Constellation

by Trina Burke

 

Who is my mom’s secret first husband

to me? No more a landscape feature

than the Zuiderzee. What can I say? I caved

when asked for a family

history. They are to me a collective

mystery, a game that is a book

in which we all write results

that are as strange to us as a dull butter knife

with its florid handle patina

obscuring bright plating, for special occasions only,

in a family that celebrates nothing.

 

And if my father could never be anything

but a used car salesman,

telling stories that are not strictly true

and in which we all wish to believe, then he did

wreck a corvette in Lake Spear,

then I am the one with the German mother,

then the waves in the sea

are the built-up energy of a finity of shad tails

swishing and have nothing to do with you or the moon.

There is no noun for my relation to a wave of the sea.

 

For salt is neither a texture thing nor

a question of taste. It is simply right

with the rightness of a baker baking. Allspice

does not encompass all spices,

it is no part cardamom, contains no mace.

It’s a hard hat to hold onto in a hurricane, yes,

but we were never meant to stand against gale force winds.

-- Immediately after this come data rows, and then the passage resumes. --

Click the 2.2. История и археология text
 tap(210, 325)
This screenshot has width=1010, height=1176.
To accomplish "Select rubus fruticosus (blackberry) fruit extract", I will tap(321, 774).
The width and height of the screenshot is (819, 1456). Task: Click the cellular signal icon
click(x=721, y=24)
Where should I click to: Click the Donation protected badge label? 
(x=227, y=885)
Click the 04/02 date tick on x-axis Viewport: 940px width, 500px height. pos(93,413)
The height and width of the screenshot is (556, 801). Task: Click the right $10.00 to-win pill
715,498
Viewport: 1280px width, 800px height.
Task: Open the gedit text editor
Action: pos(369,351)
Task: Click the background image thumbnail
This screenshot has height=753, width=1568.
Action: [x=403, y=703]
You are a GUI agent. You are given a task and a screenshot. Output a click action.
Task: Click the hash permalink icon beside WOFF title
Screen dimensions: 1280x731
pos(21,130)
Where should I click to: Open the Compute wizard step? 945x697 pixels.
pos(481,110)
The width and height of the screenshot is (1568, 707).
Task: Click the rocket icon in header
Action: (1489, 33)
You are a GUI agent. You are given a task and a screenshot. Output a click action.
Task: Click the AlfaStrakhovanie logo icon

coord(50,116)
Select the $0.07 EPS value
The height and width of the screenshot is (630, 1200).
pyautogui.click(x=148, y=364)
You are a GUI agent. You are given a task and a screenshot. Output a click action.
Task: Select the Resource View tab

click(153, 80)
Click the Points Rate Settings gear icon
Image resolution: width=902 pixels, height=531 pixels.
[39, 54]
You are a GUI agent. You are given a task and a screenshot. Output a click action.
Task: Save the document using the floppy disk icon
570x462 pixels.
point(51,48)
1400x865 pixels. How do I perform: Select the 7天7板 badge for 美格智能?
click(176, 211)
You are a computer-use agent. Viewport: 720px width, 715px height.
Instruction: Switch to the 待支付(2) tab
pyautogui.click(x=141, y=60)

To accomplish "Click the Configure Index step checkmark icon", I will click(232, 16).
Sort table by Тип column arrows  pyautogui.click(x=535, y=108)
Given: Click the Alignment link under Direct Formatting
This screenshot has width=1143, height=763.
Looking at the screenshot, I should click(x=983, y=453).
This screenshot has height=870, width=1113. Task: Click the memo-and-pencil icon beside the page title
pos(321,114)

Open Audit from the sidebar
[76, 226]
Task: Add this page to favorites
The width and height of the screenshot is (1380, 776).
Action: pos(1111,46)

We are wily, we go to ground when we recognize

that our buildings weren’t built to code. We know

that we are Dasein, and this place at which we have arrived

is unheimlich. Only the call and response of a pair of cranes

might render it familiar. Only

the hen’s egg dropped too soon in the soup.

 

Trina Burke

Trina Burke is the author of three chapbooks–“Wreck Idyll” (Dancing Girl Press, 2013), “The Best Divorce” (Alice Blue Books, 2012), and “Great America” (Dancing Girl Press, 2011). Her work has appeared recently or is forthcoming in Beecher’s, The Pedestal, Ellipsis, and The Nashville Review. She holds an MFA in poetry from the University of Montana and currently lives in Seattle.